PROBLEM DESCRIPTION:
When a picture appears among the records, leave it out, and copy all else exactly.

DATASET EXCERPTS:
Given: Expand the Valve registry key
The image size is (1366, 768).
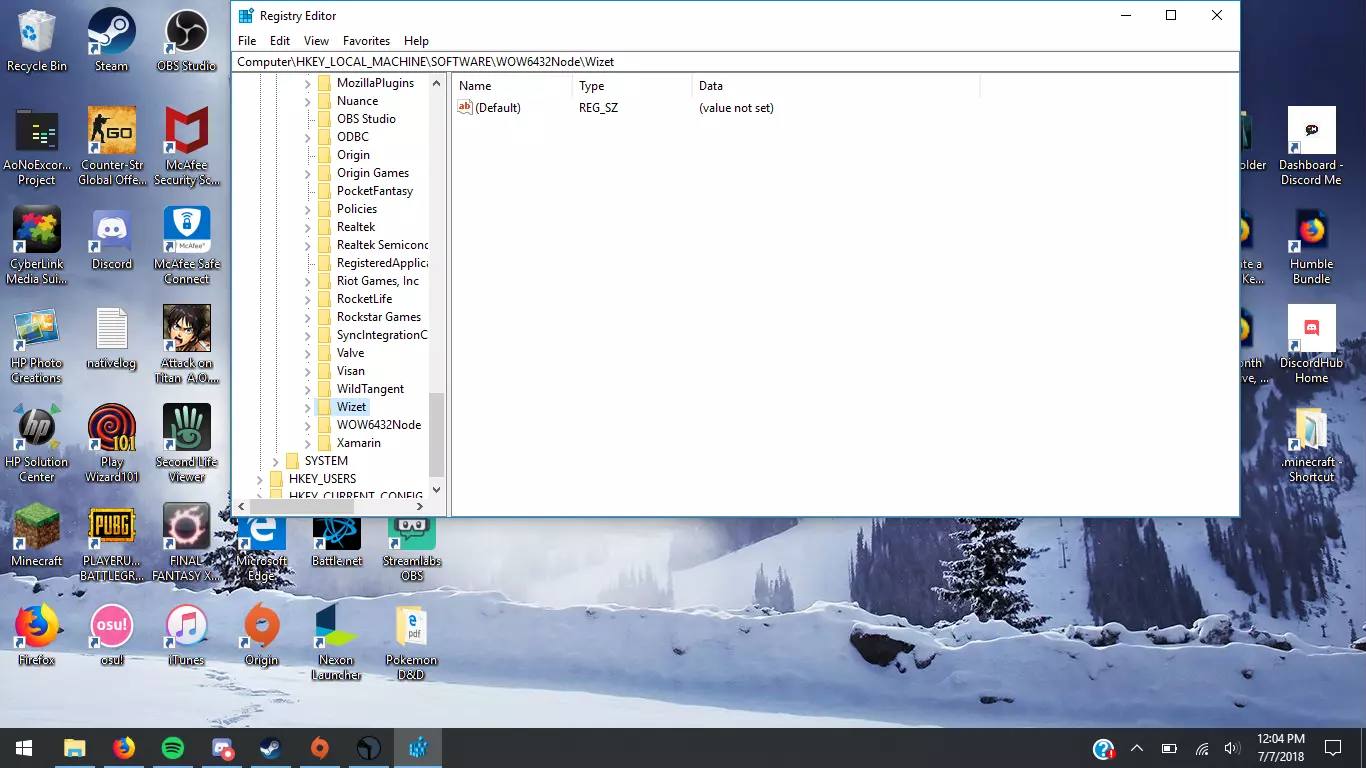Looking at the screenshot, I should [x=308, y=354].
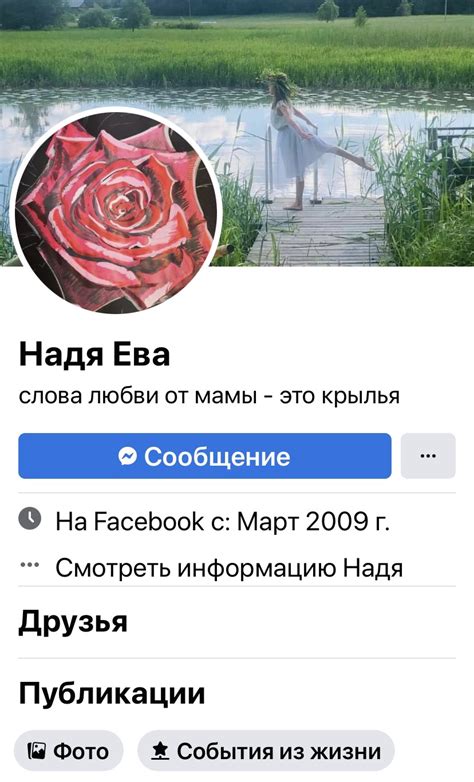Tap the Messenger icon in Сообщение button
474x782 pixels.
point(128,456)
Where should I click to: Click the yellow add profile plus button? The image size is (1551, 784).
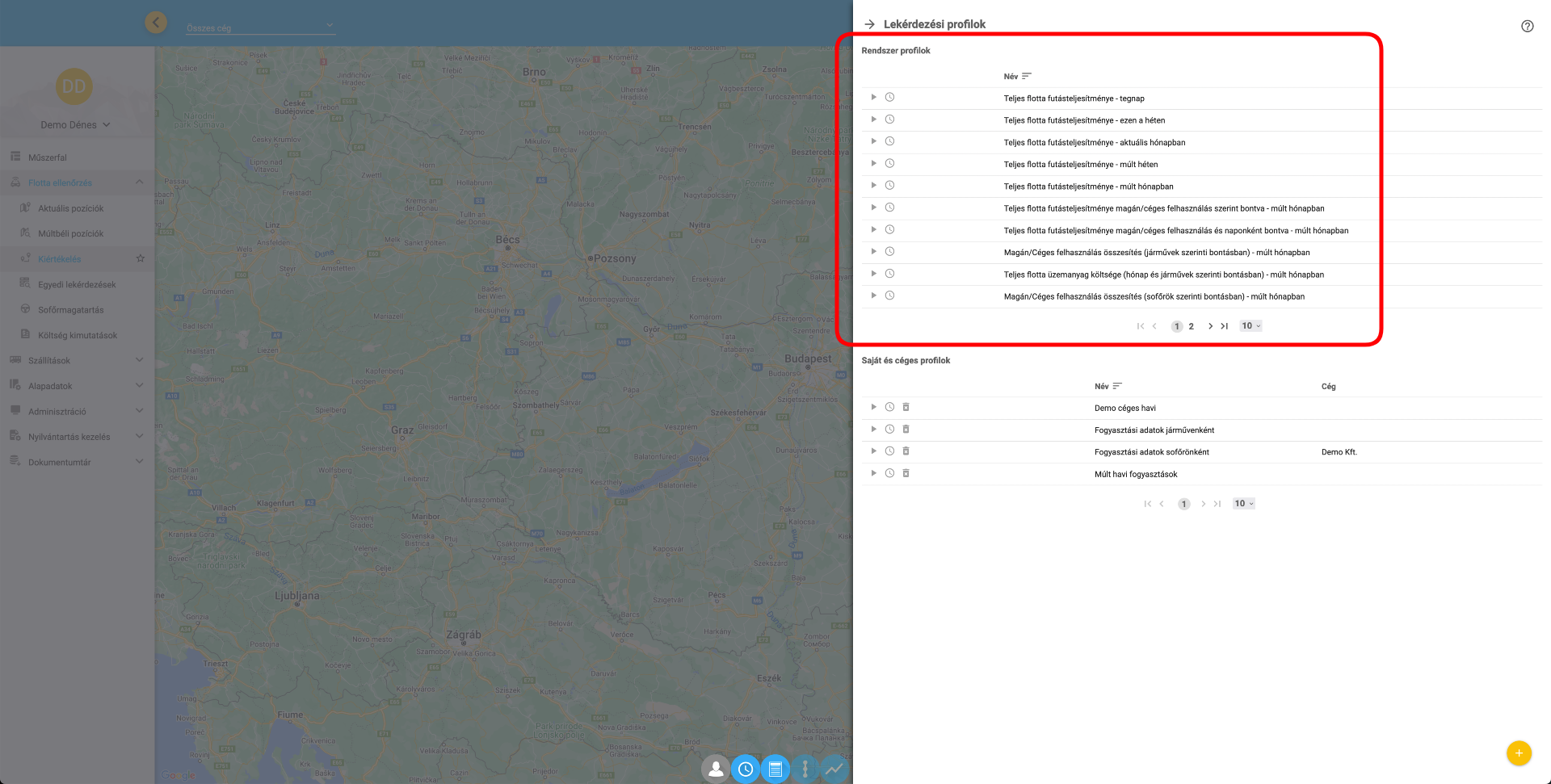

ANSWER SPACE:
Given: Expand the Valve registry key
The image size is (1366, 768).
Looking at the screenshot, I should [x=308, y=354].
Tap the Messenger icon in Сообщение button
474x782 pixels.
point(128,456)
Where should I click to: Click the yellow add profile plus button? The image size is (1551, 784).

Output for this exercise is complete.